** Start of Extract **
18 March – 21 October 2019

After an incredibly warm reception, Custot Gallery Dubai is extending our current exhibition until the 31 October 2019. The group show features paintings and sculptures by the international modern and contemporary artists Etel Adnan, Ron Arad, Fernando Botero, Ian Davenport, Barry Flanagan, Richard Höglund, Fernand Léger, Umberto Mariani, Joan Miró, Jedd Novatt, Marc Quinn, Pablo Reinoso, Sophia Vari, Bernar Venet, and Fabienne Verdier.

 

Highlights of the show include various works by Marc Quinn, the most prominent figures of the Young British Artists group, who makes art about what it means to exist as a person in this world. The Eye of History (Polar Perspective) Red, 2012 from his Iris series, responds to the paranoid state of society and the notion of 24-hour news, where the entire world is constantly connected through ever-present media. The iris reflects the fact that, in the age of the internet, the visual sense dominates our perception of the world. Over the eye are images of the world map from various perspectives, displaying how the boundaries of experience and geographical territory as we know them are rapidly changing. Also on display are three bronze sculptures from The Nurseries of El Dorado series. These works place together botanical elements which would never be found together in nature to transport the viewer into a mythical world.
** End of Extract **
** Start of Information shown **
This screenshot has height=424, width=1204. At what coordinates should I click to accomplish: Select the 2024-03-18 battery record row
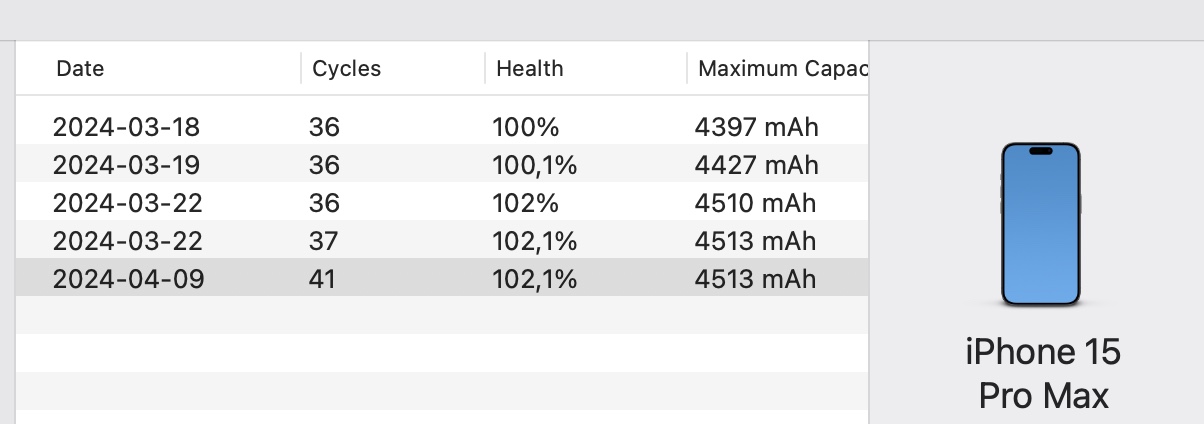click(x=442, y=127)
** End of Information shown **
§ Problems to solve:
[1] According to the exhibition text, which series does The Eye of History (Polar Perspective) Red, 2012 belong to?
[2] Reproduce the part of the exhibition text starting with "After an incredibly" and going on through "and Fabienne Verdier.".
[3] Carry on the text about the Custot Gallery Dubai exhibition from its last sentence.

§ Results for the exercise:
[1] It belongs to Marc Quinn's Iris series.

[2]
After an incredibly warm reception, Custot Gallery Dubai is extending our current exhibition until the 31 October 2019. The group show features paintings and sculptures by the international modern and contemporary artists Etel Adnan, Ron Arad, Fernando Botero, Ian Davenport, Barry Flanagan, Richard Höglund, Fernand Léger, Umberto Mariani, Joan Miró, Jedd Novatt, Marc Quinn, Pablo Reinoso, Sophia Vari, Bernar Venet, and Fabienne Verdier.

[3]
 

French artist, Fabienne Verdier’s masterpiece titled Ascèse from 2015 is presented alongside an iconic mosaic by Fernand Léger. Verdier’s circular composition explores the relationship between negative and positive space. For the artist, the circle is the most elementary of forms and is used as a symbol to represent the center of the cosmos. While Verdier stands in the middle of the canvas with her brush, she uses herself as a sort of compass and with a 360-degree rotating movement, she sets the mark of the circle around herself into the space of her canvas. Fernand Léger saw the potential in creating works using different materials and thus, began to work outside the studio on various wall murals and mosaics, which in turn expanded his relationship with the scale, form, and light.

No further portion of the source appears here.